Selon le Dr Mathieu, les médecins omnipraticiens qui travaillent à temps partiel dans les urgences sont particulièrement désavantagés par le projet de loi 20. Environ la moitié des 2000 médecins de famille dans les urgences y travaillent à temps partiel. «Pour avoir un minimum de chances de se faire couper, il faudrait que les médecins fassent uniquement de la prise en charge», a-t-il avancé.

Il a expliqué qu'en prenant peu de patients dans une clinique, un médecin qui serait aussi à temps partiel dans une urgence risquerait de se voir imposer malgré tout une pénalité salariale étant donné que les possibilités que ses patients voient d'autres médecins à l'urgence seront plus grandes.

Le Dr Mathieu doute toutefois que le gouvernement veuille en arriver à fermer certaines urgences. «On n'a pas entendu parler de cette possibilité.
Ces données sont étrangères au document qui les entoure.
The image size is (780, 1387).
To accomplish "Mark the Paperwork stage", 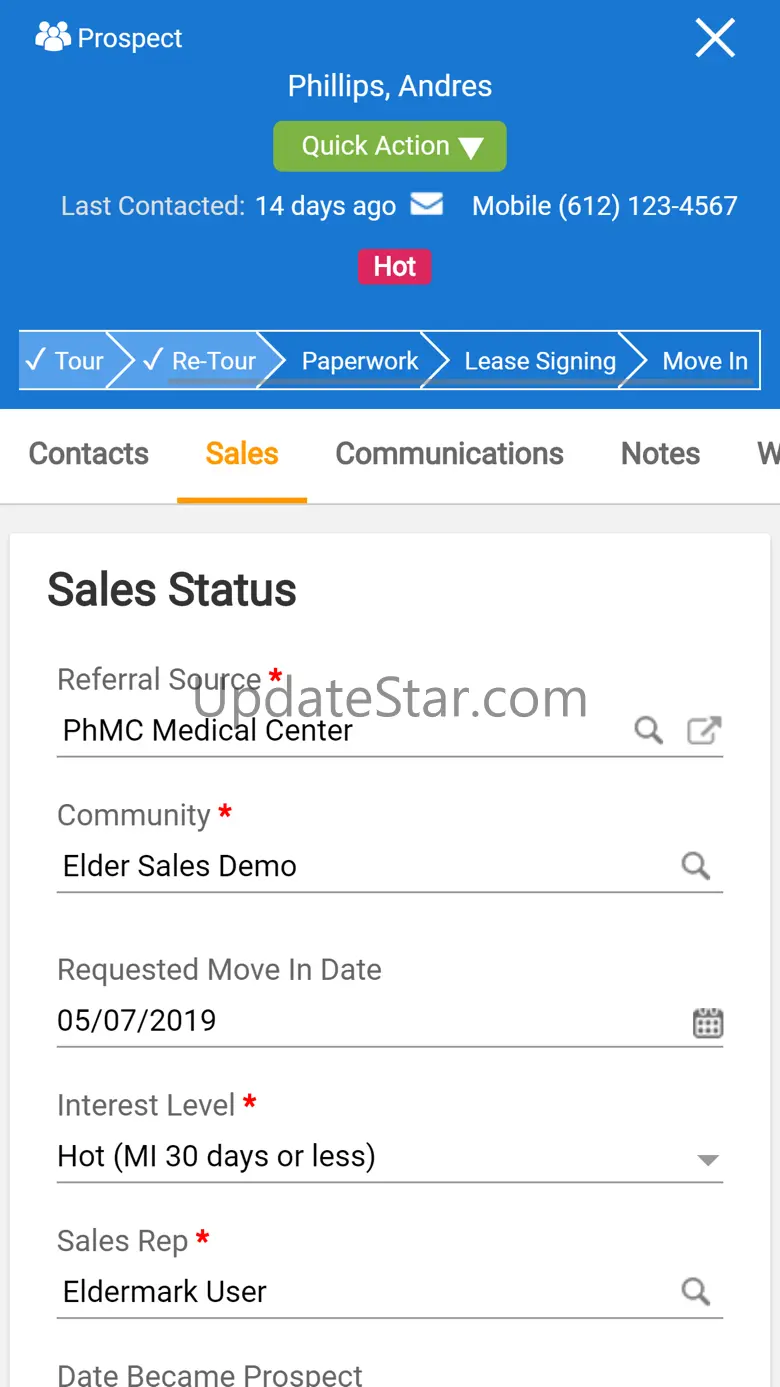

Le Québec est un vaste territoire et l'accès à une urgence à moins de 50 km est important», a dit le médecin qui pratique à l'hôpital Maisonneuve-Rosemont.

Pénalités irréalistes

Le président de l'AMQ estime que les pénalités prévues dans le projet de loi sont complètement irréalistes. Si le patient n'est pas assidu à son médecin et s'il va consulter ailleurs, c'est le médecin qui a la charge du patient qui sera pénalisé. Son salaire sera coupé jusqu'à 30 %. C'est complètement loufoque, ridicule», a-t-il affirmé. 

«On dirait que sous le couvert de donner un médecin de famille à tout le monde, le ministre Barrette veut récupérer des sommes importantes auprès des médecins généralistes qui ne seront pas capables de répondre aux exigences de la loi», a-t-il conclu.